Zion Pulido

Personal information
- Born: 22 November 2000 (age 25)

Team information
- Discipline: Track
- Role: Rider
- Rider type: Sprinter

Medal record
Men's track cycling
Representing Trinidad and Tobago
Commonwealth Games
| Bronze medal – third place | 2026 Glasgow | Team sprint |
Pan American Championships
| Gold medal – first place | 2022 Lima | Team sprint |
| Silver medal – second place | 2023 San Juan | Team sprint |
| Silver medal – second place | 2021 Lima | Team sprint |
| Bronze medal – third place | 2026 Santiago | Team sprint |

= Zion Pulido =

Trinidadian track cyclist (born 2000)

Zion Pulido (born 22 November 2000) is a Trinidadian track cyclist, who competes in sprinting events.

==Career==
Pulido joined the Trinidad and Tobago sprint team in 2021.
Pulido was a gold medalist in the team sprint at the 2022 Pan American Track Cycling Championships.

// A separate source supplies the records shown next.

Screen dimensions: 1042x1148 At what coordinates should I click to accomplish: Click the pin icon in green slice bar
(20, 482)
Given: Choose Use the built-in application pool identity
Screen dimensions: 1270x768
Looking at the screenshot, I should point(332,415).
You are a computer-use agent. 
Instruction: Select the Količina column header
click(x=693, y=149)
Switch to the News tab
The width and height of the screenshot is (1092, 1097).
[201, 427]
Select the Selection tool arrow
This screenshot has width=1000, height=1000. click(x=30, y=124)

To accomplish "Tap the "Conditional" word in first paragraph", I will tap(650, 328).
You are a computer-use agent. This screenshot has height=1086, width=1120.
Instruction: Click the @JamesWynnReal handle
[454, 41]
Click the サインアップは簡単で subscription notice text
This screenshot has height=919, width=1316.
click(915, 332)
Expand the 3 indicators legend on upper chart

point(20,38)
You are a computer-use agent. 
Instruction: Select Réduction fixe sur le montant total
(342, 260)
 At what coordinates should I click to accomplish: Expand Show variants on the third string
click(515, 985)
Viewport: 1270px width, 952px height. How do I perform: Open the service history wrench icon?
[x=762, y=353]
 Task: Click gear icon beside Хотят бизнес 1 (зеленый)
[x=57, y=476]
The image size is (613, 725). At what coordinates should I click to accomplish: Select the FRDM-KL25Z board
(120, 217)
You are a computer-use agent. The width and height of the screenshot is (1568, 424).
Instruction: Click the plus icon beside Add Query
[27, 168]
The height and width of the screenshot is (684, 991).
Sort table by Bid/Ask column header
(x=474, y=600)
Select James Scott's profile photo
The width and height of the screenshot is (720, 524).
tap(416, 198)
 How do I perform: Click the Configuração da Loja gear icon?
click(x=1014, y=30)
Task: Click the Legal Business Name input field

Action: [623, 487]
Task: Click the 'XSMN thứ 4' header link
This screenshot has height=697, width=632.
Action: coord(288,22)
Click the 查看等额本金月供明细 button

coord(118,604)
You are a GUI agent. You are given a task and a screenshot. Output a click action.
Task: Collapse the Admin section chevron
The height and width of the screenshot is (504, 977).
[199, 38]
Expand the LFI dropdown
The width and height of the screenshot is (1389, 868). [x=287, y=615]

He was also a silver medalist in the team sprint at the 2021 and 2023 Pan American Track Cycling Championships.

Pulido won a bronze medal for Trinidad and Tobago in the team sprint at the 2026 Pan American Track Cycling Championships, defeating Mexico in the bronze medal race. Pulido competed at the 2026 Commonwealth Games in Glasgow, Scotland.